基于惯性导航的髓内钉进钉点定位装置研究

      Research on Locating Device for the Entry Point of Intramedullary Nail Based on Inertial Navigation

      • 摘要:
        目的 介绍一种基于惯性导航技术的髓内钉进钉点定位装置,利用多维角度信息辅助实现股骨顺行髓内钉理想进钉方向的快速精准定位,并通过临床试验验证其临床价值。
        方法 将定位装置的定位模块与显影板2个组件组配后放置于患侧股骨近端体表,进行正位透视,基于X线片选择理想进钉方向对应的显影角度后将定位模块的偏航角归零。归零后将定位模块与手术器械组配,实现导针进钉角度的指引,基于角度指引完成理想进钉方向的精准定位。通过设置试验组和对照组进行临床手术试用,分别记录有无定位装置使用时的导针打入次数、手术时间、透视次数和术中出血量。
        结果 相比于对照组,试验组在导针打入次数、手术时间、透视次数及术中出血量等方面均有明显的改善,差异有统计学意义(P<0.01)。
        结论 定位装置可辅助医生快速完成髓内钉进钉点的定位,通过提高导针打入一次到位的成功率,可有效减少透视次数和手术时间,提高手术效率,具备一定的临床价值。

         

        Abstract:
        Objective  To introduce a locating device for the entry point of intramedullary nail based on the inertial navigation technology, which utilizes multi-dimensional angle information to assist in rapid and accurate positioning of the ideal direction of femoral anterograde intramedullary nails' entry point, and to verify its clinical value through clinical tests.
        Methods  After matching the locating module with the developing board, which are the two components of the locating device, they were placed on the skin surface of the proximal femur of the affected side. Anteroposterior fluoroscopy was performed. The developing angle corresponding to the ideal direction of entry point was selected based on the X-ray image, and then the yaw angle of the locating module was reset to zero. After resetting, the locating module was combined with the surgical instrument to guide the insertion angle of the guide wire. The ideal direction of entry point was accurately located based on the angle guidance.

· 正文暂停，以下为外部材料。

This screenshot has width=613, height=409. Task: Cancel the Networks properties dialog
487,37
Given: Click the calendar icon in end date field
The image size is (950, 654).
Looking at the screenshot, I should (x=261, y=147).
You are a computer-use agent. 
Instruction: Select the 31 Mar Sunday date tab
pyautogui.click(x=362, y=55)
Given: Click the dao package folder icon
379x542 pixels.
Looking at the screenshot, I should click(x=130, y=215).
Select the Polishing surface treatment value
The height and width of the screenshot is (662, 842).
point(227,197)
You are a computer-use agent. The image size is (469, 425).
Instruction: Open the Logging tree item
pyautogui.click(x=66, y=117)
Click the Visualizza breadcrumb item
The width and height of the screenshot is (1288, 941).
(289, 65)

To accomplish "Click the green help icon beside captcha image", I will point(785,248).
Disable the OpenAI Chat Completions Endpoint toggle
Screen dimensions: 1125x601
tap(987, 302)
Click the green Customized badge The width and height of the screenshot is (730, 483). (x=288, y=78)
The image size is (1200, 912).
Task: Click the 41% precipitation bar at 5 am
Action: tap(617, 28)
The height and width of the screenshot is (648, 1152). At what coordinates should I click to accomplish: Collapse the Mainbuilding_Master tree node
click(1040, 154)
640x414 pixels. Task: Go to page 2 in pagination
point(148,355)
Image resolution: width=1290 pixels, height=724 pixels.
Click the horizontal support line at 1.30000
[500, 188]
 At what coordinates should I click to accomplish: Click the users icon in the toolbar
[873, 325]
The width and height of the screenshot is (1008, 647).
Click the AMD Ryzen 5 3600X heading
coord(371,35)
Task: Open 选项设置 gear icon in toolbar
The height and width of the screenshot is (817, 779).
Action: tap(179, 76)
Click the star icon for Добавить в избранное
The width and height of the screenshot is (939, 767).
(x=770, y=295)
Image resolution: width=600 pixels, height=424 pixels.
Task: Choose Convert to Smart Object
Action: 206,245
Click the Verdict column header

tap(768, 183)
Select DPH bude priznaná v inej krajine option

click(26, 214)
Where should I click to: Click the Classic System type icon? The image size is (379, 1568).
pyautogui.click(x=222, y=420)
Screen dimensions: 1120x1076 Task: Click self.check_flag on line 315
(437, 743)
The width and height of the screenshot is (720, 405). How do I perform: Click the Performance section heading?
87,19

By setting up an experimental group and a control group for clinical surgical operations, the number of guide wire insertion times, surgical time, fluoroscopy frequency, and intraoperative blood loss with or without the locating device was recorded.
        Results Compared to the control group, the experimental group showed significant improvement in the number of guide wire insertion times, surgical time, fluoroscopy frequency, and intraoperative blood loss, with a statistically significant difference (P<0.01).
        Conclusion The locating device can assist doctors in quickly locating the entry point of intramedullary nail, effectively reducing the fluoroscopy frequency and surgical time by improving the success rate of the guide wire insertion with one shot, improving surgical efficiency, and possessing certain clinical value.